● **EXERCISE PASSAGE**
The Solana ecosystem appears to be the newest victim of the latest crypto exploit, with users reporting that their funds have been drained without their knowledge from major internet-connected “hot” wallets which includes, Phantom, Slope and TrustWallet.
According to findings, the attack is still ongoing, and over 8,000 wallets have been compromised thus far according to blockchain auditors OtterSec. Several Solana addresses have been linked to the attack, with those wallets amassing at least $5 million worth of SOL, SPL, and other Solana-based tokens from unsuspecting users.
The exact cause of the attack remained unclear throughout Tuesday night, though it appears to have predominantly impacted mobile wallet users. According to speculation so far, the attacker somehow obtained the ability to sign, that is to initiate and approve transactions on the behalf of users, suggesting a trusted third-party service may have been compromised in a so-called supply chain attack.

● **EXERCISE BRIEF**
Please revise the Solana exploit passage from "According to findings, the" up to and including "supply chain attack.", putting "Wednesday morning" in place of "Tuesday night".

[Stored data]
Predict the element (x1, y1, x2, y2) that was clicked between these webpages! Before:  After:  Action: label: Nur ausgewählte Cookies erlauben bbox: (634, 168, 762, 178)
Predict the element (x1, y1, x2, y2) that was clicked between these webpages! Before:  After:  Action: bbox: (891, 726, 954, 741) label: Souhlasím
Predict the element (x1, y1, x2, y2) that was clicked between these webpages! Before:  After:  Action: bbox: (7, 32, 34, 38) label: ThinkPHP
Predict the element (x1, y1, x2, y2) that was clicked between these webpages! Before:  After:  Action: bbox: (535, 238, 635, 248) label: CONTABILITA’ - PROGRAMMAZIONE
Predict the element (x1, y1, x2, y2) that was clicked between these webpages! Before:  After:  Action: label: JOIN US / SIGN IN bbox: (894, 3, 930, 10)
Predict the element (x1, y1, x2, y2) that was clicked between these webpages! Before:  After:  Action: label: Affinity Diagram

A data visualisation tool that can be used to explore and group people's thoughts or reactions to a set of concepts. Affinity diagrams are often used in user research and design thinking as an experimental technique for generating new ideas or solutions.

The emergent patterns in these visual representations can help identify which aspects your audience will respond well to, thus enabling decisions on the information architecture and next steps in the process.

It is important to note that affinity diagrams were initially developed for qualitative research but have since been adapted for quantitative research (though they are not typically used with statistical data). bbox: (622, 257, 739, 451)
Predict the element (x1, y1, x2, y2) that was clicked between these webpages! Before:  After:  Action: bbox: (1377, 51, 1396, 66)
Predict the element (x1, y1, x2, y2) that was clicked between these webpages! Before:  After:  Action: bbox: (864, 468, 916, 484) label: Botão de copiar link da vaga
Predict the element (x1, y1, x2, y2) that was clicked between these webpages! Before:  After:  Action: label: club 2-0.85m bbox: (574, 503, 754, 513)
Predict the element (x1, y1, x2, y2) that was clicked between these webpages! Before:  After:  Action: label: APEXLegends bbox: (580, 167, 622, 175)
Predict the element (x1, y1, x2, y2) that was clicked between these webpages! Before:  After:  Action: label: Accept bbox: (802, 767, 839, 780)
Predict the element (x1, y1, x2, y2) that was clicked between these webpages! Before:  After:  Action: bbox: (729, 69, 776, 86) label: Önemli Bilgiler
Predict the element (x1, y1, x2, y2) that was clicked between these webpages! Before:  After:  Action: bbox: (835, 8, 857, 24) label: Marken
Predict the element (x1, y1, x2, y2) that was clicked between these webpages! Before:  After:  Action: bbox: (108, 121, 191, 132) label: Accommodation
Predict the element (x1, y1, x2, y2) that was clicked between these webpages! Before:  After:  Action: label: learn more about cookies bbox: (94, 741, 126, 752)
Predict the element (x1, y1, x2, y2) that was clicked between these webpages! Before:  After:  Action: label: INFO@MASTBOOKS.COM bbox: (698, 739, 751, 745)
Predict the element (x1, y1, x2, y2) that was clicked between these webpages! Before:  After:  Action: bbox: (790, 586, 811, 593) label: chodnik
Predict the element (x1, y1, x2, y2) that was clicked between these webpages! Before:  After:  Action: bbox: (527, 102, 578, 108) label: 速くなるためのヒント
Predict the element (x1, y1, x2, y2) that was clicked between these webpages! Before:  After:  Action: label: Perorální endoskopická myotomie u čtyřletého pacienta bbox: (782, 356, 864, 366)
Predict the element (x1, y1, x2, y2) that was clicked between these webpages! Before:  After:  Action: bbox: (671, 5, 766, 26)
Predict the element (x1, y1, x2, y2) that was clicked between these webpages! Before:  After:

● **WORKED SOLUTION**
According to findings, the attack is still ongoing, and over 8,000 wallets have been compromised thus far according to blockchain auditors OtterSec. Several Solana addresses have been linked to the attack, with those wallets amassing at least $5 million worth of SOL, SPL, and other Solana-based tokens from unsuspecting users.
The exact cause of the attack remained unclear throughout Wednesday morning, though it appears to have predominantly impacted mobile wallet users. According to speculation so far, the attacker somehow obtained the ability to sign, that is to initiate and approve transactions on the behalf of users, suggesting a trusted third-party service may have been compromised in a so-called supply chain attack.